Giuseppe, 1917. Mornings were steel-edged now, water on the village font ice-crisp. Instead of clear blue skies, tatters of cloud stuck fast between firs on the mountain slopes and leaves on the beech trees dropped yellow and rust to the forest floor. Some days our village floated upon a sea of clouds, forming an island, heralding the separation from the rest of the world that winter would bring.
Now
Francesco peered at his son over the top of his newspaper, the Corriere della Sera. Davide was flat on his back on the stone floor of their converted stable, La Stalla, bouncing a tennis ball off the beams of the large sitting room.
"Davi, I'm only going to ask you once more to stop that, or there'll be trouble. You're going to break something."
A Tuscan Memory ~ by Angela Petch, 2020, fiction (Italy), 272 pages
Italy, 1923. In a tiny hamlet nestled in the Tuscan mountains, farmers gather after a hard day in the meadows, and children’s laughter rings across the square: but one little boy does not join in their play. Behind his deep brown eyes hides a heartbreaking secret.
Ninety years later. When elderly Giselda Chiozzi discovers a lost little boy, curled up asleep in the beech forest outside her grand but empty home, she can’t help but take pity on him.

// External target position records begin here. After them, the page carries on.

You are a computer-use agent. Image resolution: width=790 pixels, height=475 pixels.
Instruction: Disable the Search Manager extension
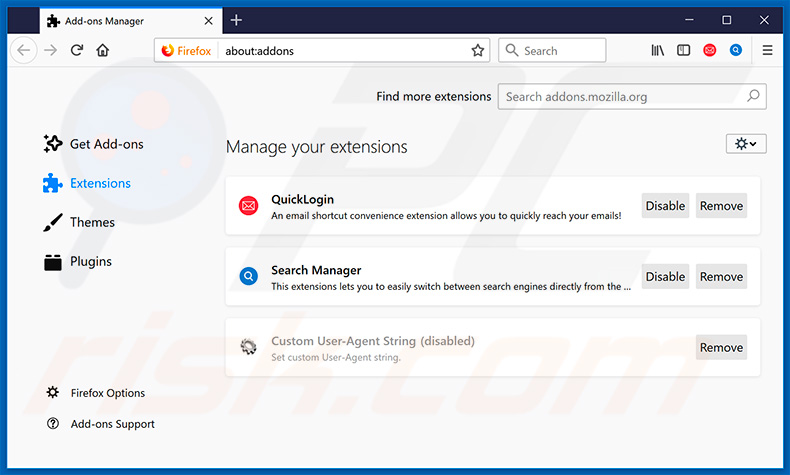click(x=665, y=277)
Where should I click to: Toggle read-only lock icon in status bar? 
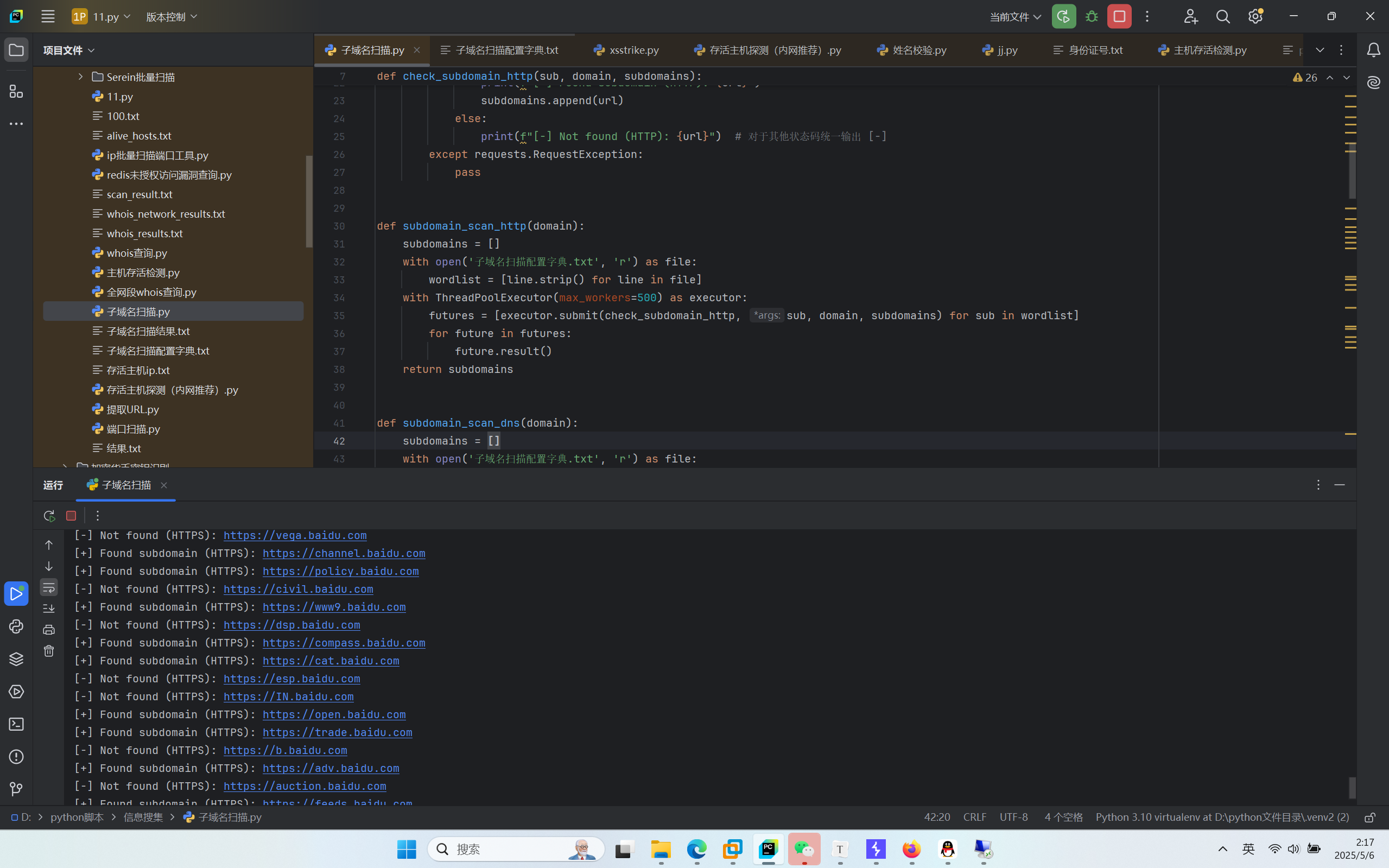click(x=1369, y=818)
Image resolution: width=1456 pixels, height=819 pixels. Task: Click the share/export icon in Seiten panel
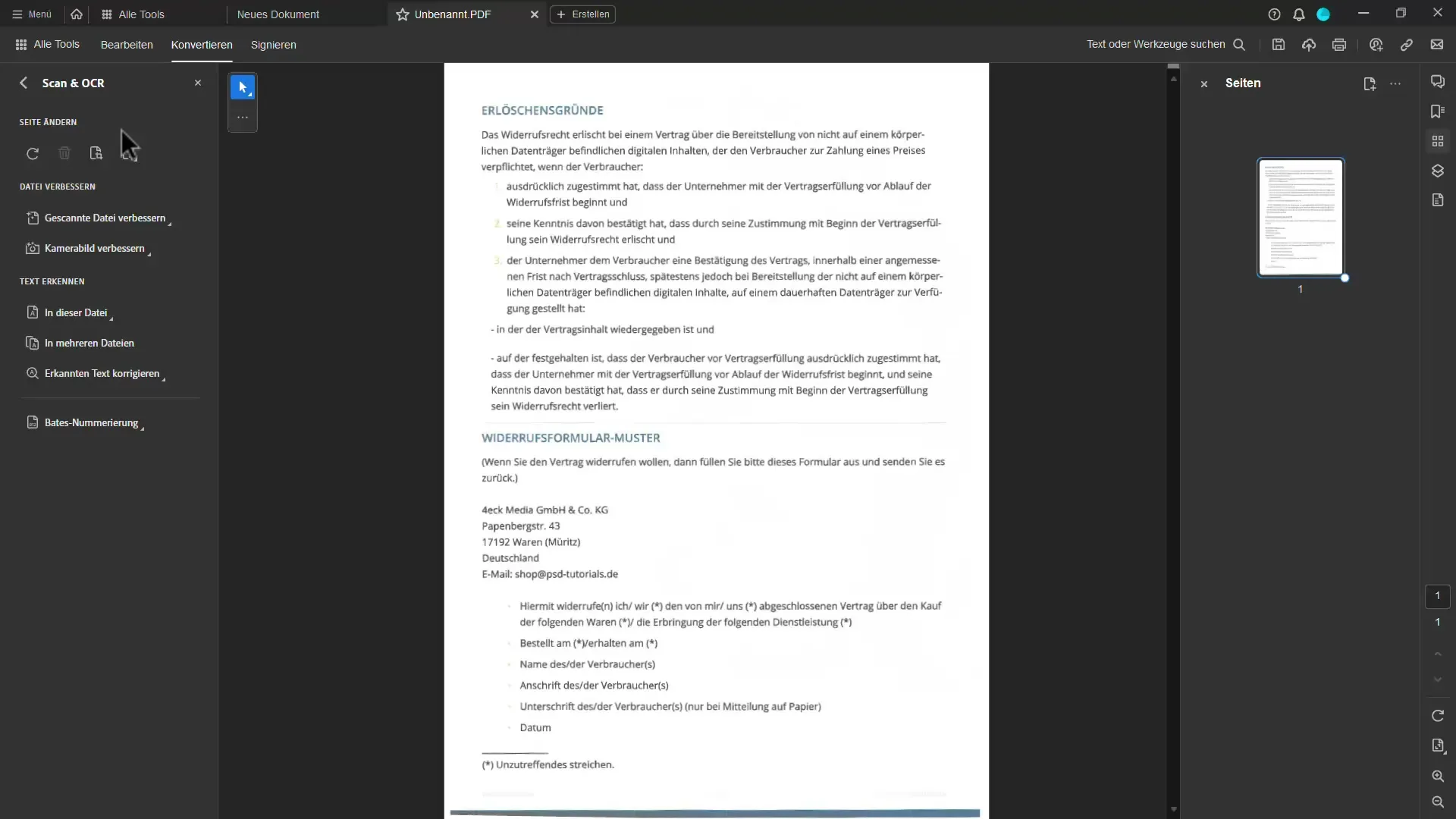coord(1369,83)
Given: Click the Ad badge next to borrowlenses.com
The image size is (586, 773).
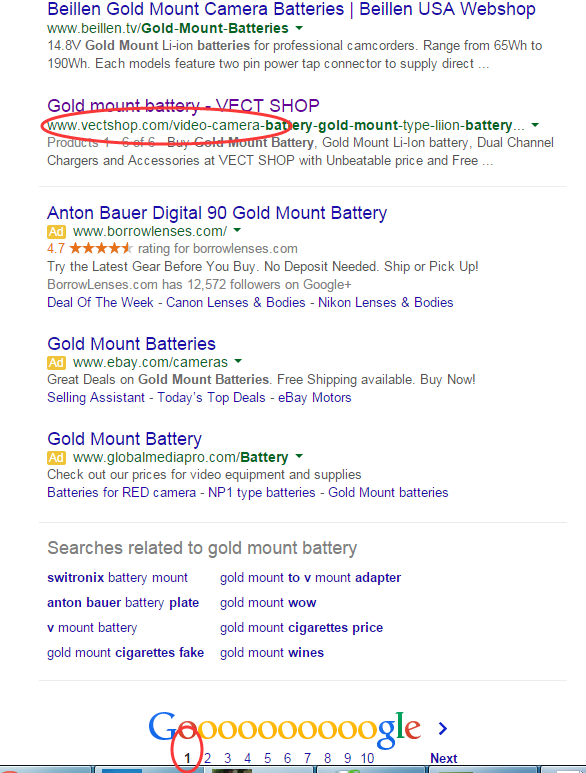Looking at the screenshot, I should (56, 231).
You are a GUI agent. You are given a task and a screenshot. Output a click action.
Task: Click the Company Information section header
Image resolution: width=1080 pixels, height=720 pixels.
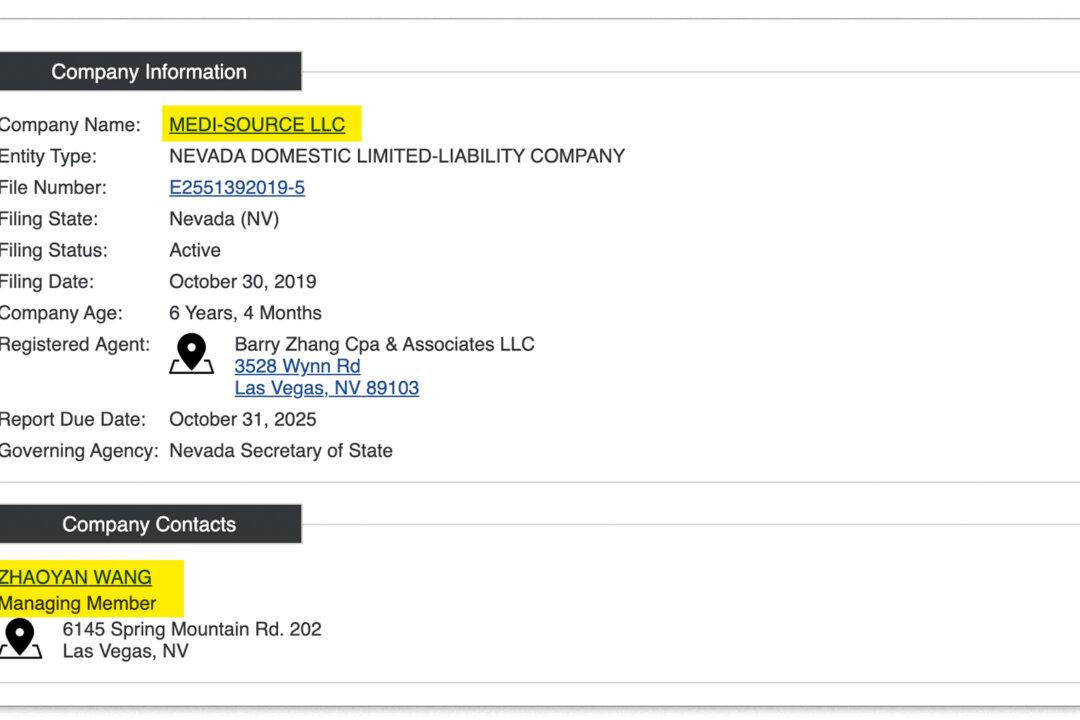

It’s been a long time since she had a visitor. Waking up to her kind smile and the warming smell of Italian hot chocolate, Davide soon blurts out what drove him into the cold Tuscan night: how he’s different from everyone else, he’s never belonged anywhere, and now his beloved mother is ill.
Giselda promises to help Davide trace his family history – she knows better than anyone that connecting with your roots can ground you in the present – and hopes it will make Davide realize that home is where he truly belongs. Together the unlikely pair discover the story of Davide’s great-grandfather, Giuseppe Starnucci, a young boy who spent his days milking cows, helping with the harvest, and hammering horseshoes in the forge. But after a terrible incident that changed his life forever, Giuseppe also ran away.
David is overjoyed to find a connection with someone from his family at long last, but when Giselda uncovers the shocking reason why little Giuseppe fled to start a new life, she has an impossible decision to make. Telling Davide the truth about his great-grandfather could persuade him to go back home where he belongs. But could it also tear the family apart? All Giselda knows is that she must save this lost boy before her own time runs out and he is left alone for good.
Gilion at Rose City Reader hosts
Interesting structure to the book. Happy reading this week!